# Fishing Tomorrow or wed?



## MDNRFD (Nov 18, 2008)

Well I'll be out there tomorrow around 8 am, starting at the park and working downstream. I'll be in my waders freezing my butt off but I do anticipate a good day. The Steely Gods say I'm due shoot me a pm if your gonna be down there.


----------



## stew105 (Oct 5, 2006)

layering is the key and stay away from anything cotton...it absorbs the sweat making you colder. i wear a pair of wicking socks(very thin) and a pair of heavy wool socks on my feet. for my legs i wear tight under armor as my base with fleece pants on top and then my breathables. for the upper again i start with cold gear under armor followed by a fleece sweater followed by my wading jacket...my breathables have 5mm neoprene booties and i wear chota stl plus wading boots....i haven't had a problem being cold yet this yr and i am very comfortable on the river all day..

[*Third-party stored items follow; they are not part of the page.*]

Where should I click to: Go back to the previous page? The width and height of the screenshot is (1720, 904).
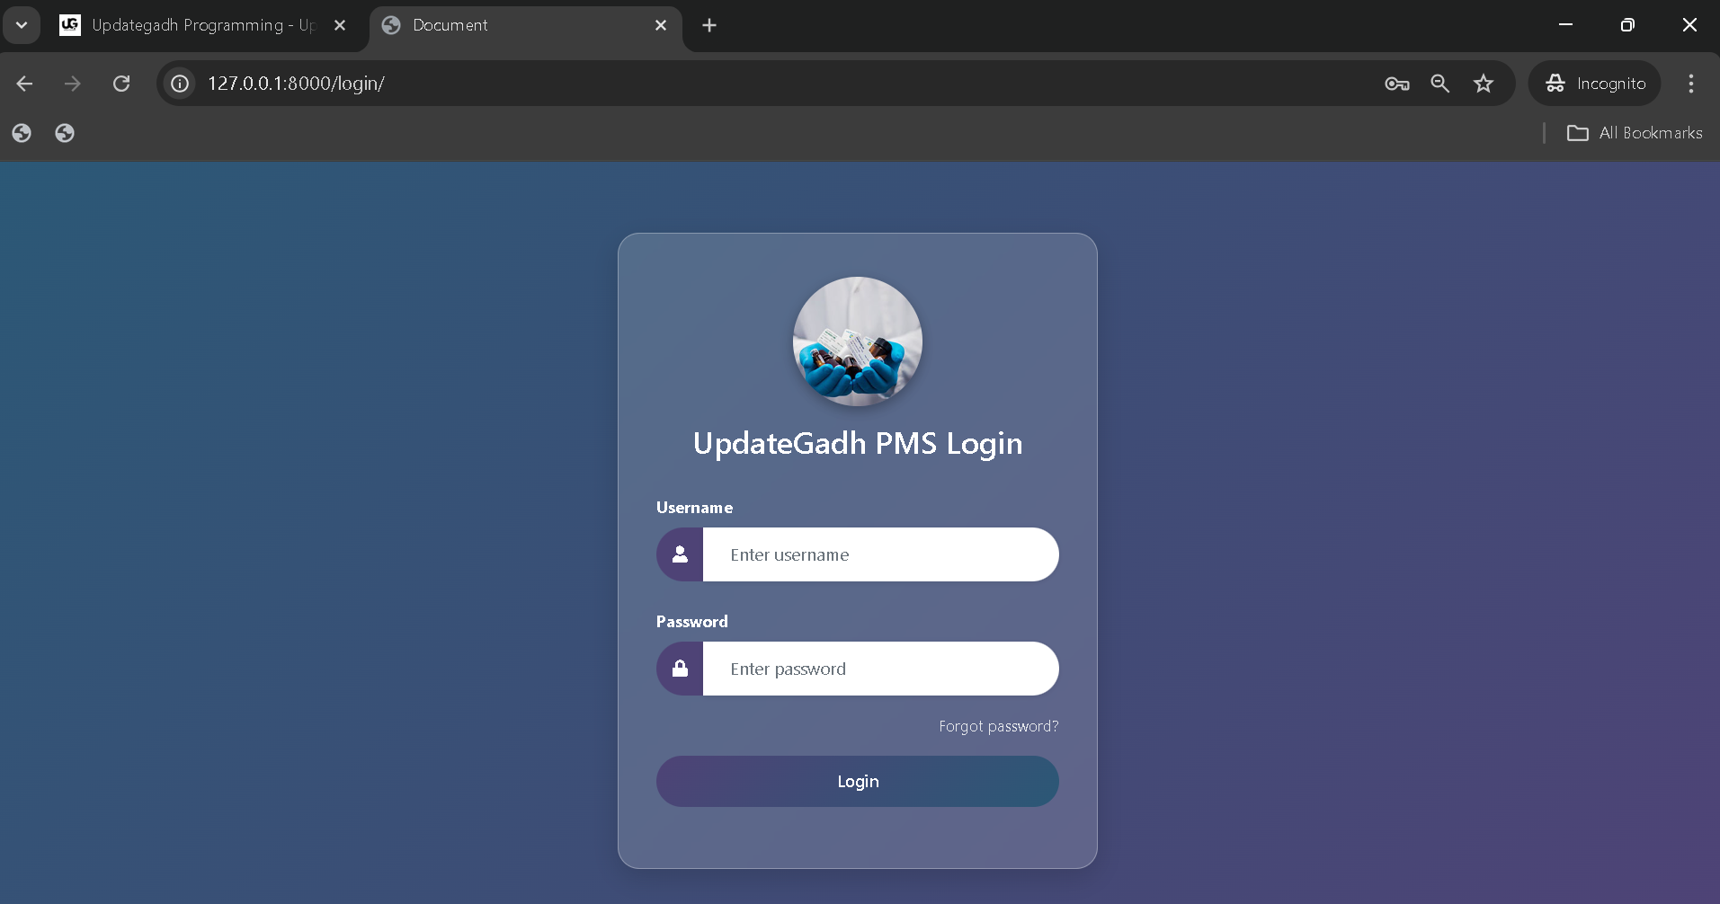pos(25,84)
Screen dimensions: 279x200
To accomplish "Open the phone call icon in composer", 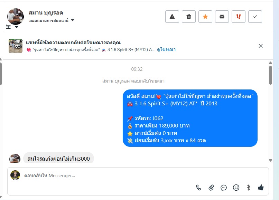I will pos(198,188).
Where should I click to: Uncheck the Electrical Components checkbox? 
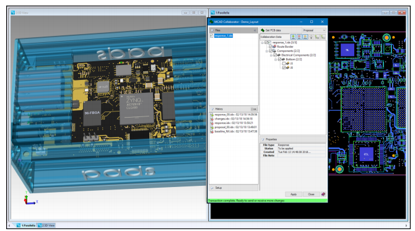[275, 55]
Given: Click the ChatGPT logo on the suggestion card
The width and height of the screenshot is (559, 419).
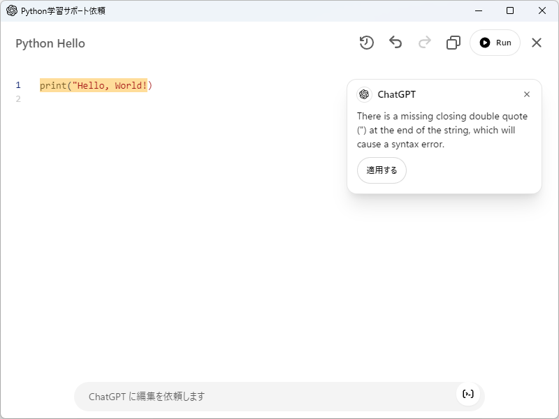Looking at the screenshot, I should point(364,94).
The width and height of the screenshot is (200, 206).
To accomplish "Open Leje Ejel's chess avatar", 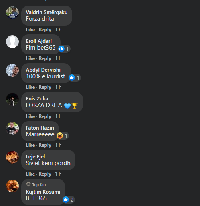I will pos(12,157).
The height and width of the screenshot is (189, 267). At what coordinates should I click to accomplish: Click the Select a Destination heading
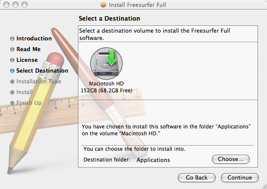tap(109, 19)
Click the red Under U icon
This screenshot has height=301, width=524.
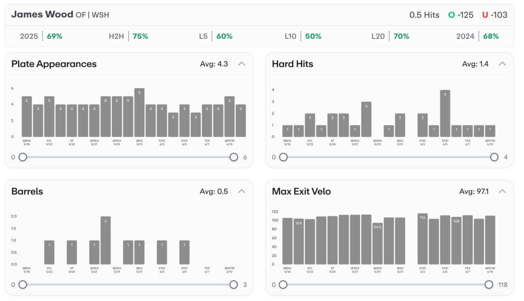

under armor and fleece both wick the sweat and condensation away so you don't feel it at all while fishing

stew


----------



## pipthefisher (Nov 16, 2008)

ill be down by the dam weds.


----------



## Stryker (Sep 30, 2008)

Weather looks great to take the boat out on Wednesday.

But I'll be on my way to Orlando!!! 
Its a business thing.


----------